Clarida also pledged to support banking reforms instituted following the financial crisis of 2008-09.
“My priority will be to support policies that are effective, efficient, and appropriately tailored, and that preserve the far greater resiliency and stability of the financial system that has been achieved as a result of the significant reforms that have been put in place since the financial crisis,” he said.
Clarida is set to appear alongside Michelle Bowman, a separate pick to serve as a Fed governor. Bowman, Kansas state bank commissioner, has been nominated to fill a seat at the Fed Board in Washington reserved for a person with community bank experience. Both jobs require confirmation by the full Senate.
Clarida, 60, whose nomination marked another mainstream pick by Trump after he tapped Jerome Powell to be Fed chairman, would bring a set of respected academic and market credentials to the U.S. central bank.
He played a leading role among a wave of economists who since the 1980s have developed mathematical models describing the fundamental forces at play in an economy and used them to inform monetary policy making.
He also spent more than a decade at Pimco, one of the world’s largest money managers, and served a stint at the U.S. Treasury Department in the George W. Bush administration. He earned his Ph.D. in economics from Harvard University.

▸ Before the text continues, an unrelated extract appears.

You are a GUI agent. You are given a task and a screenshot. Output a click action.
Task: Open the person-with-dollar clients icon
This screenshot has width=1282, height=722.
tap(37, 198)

Less is known about Bowman, particularly her views on monetary policy. A biography on her agency’s website describes her as a fifth generation banker who worked at Farmers & Drovers Bank in Council Grove, Kansas. She also served in government for several years in Washington, first on the staff of former Kansas Senator Bob Dole and later as deputy assistant secretary and policy adviser to Homeland Security Secretary Tom Ridge.